I nodded. There was certainly nothing much here. Only the bare red Haud soil, hard as stone, and incredibly, these few people, the old man who had come out of the tea shop to greet us, his two young grandsons, the three women with the ock of blackheaded
sheep. The rest of the villagers had left with most of the camels, to seek water and grazing elsewhere. Then I saw a small round brushwood enclosure within the almost-empty village. I asked Hersi about it.

“That is the mosque,” he replied.

I looked again at the thorn boughs that formed the place of worship. It seemed to me that more genuine faith might reside in this brushwood circle than in the jewelled and carved magnificence of the Blue Mosque at Istanbul.

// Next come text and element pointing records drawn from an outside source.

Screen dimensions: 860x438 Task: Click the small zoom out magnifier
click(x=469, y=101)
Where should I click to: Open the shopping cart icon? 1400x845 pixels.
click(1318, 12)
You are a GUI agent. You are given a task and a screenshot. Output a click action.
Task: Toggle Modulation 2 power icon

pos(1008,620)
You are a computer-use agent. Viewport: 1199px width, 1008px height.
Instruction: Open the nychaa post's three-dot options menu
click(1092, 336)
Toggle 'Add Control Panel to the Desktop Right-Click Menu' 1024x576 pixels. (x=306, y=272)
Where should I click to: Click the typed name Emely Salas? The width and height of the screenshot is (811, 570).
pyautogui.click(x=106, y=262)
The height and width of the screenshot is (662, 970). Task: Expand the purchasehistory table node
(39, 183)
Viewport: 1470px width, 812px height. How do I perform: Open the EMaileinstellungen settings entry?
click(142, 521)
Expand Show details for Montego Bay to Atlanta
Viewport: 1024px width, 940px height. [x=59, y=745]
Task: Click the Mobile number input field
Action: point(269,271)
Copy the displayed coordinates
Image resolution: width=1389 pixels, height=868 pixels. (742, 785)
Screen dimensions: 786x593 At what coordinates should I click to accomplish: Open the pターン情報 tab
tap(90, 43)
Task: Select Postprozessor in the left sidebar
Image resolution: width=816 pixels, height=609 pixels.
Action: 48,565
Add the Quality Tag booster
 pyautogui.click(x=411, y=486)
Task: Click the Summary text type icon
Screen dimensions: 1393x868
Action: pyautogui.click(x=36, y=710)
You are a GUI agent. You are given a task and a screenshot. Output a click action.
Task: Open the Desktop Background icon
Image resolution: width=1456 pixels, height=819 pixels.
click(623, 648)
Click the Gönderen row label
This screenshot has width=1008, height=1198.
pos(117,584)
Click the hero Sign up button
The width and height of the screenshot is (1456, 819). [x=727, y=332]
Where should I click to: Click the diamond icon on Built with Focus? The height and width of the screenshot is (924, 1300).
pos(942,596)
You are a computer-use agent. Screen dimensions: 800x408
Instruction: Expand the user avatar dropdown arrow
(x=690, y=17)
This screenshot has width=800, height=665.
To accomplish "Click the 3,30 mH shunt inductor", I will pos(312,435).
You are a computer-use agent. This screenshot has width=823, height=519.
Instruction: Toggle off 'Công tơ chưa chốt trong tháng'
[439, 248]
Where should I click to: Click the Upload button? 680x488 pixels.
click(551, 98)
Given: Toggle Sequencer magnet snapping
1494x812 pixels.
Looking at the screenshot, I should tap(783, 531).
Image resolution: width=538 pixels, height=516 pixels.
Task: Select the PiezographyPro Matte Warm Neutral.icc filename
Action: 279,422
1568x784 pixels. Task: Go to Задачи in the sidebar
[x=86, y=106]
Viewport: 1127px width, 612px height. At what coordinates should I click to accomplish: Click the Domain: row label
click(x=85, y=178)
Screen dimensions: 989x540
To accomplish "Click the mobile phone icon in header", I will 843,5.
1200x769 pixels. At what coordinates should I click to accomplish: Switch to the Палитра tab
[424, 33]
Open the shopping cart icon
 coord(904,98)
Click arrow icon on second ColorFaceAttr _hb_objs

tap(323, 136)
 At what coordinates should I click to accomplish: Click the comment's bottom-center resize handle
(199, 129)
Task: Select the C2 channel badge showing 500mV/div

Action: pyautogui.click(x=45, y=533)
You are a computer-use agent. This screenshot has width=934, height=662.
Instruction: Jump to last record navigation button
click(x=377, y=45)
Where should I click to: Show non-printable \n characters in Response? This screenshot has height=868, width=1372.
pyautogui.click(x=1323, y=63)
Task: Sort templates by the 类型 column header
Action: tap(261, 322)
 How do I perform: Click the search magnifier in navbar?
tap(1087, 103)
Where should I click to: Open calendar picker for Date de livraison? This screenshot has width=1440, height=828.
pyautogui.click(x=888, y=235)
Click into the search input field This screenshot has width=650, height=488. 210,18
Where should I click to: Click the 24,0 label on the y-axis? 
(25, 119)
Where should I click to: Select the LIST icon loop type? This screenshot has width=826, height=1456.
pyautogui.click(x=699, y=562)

Driving along the Awareh-Hargeisa road, we saw two burden camels laden with the crescent-shaped hut-frames and the bundled mats. They were halted by the roadside, and as we drew near, we saw one of the beasts slide to its knees, sunken in the apathy of
thirst and exhaustion. Beside them, squatting in the sand, was a woman, a young woman, her black headscarf smeared with dust. She must have possessed, once, a tenderly beautiful face. Now her face was drawn and pinched. In her hands she held an empty tin cup. She did not move at all, or ask for water. Despair keeps its own silence. Her brown robe swayed in the wind. She carried a baby slung across one hip. The child’s face was quiet, too, its head lolling in the heavy heat of the sun. We had a little water left in our spare tank, and so we stopped. She did not say a word, but she did something then which I have never been able to forget. She held the cup for the child to drink first.

She was careful not to spill a drop. Afterwards, she brushed a hand lightly across the child’s mouth, then licked her palm so that no moisture would be wasted.

To her, I must have seemed meaningless, totally unrelated to herself. How could it be otherwise? I had never had to coax the lagging camels on, when they would have preferred to stop and rest and die. But what I felt, as I looked into her face, was undeniable and it was not pity. It was something entirely different, some sense of knowing in myself what her anguish had been and would be, as she watched her child’s life seep away for lack of water to keep it alive. For her, this was the worst the Jilal could bring. In all of life there was nothing worse than this.
What we could do here was only slightly more than nothing. Maybe she would reach the wells. Maybe she would not. She might with good reason have looked at us with hatred as we began to speed easily away, but she did not. She was past all such emotions. She knew only that she must keep on or she would perish, and her child with her. As we drove away, we saw her rise slowly and call the burden camels. The beasts struggled up and began to follow her.

Across the great plains of the Haud, the wind swept the sand up into spinning dervishes of dust. The red termite-mounds stood like tall misshapen towers of the dead.
On the carrion of camels the vultures screeched and gorged themselves. In the afternoons, the wisps of cloud formed raggedly in the sky.

“In sha’ Allah,” the Somalis said. “If Allah wills, it will rain.”

We, too, said the same thing now. What else was there to say? All other words had ceased to have meaning in the Jilal.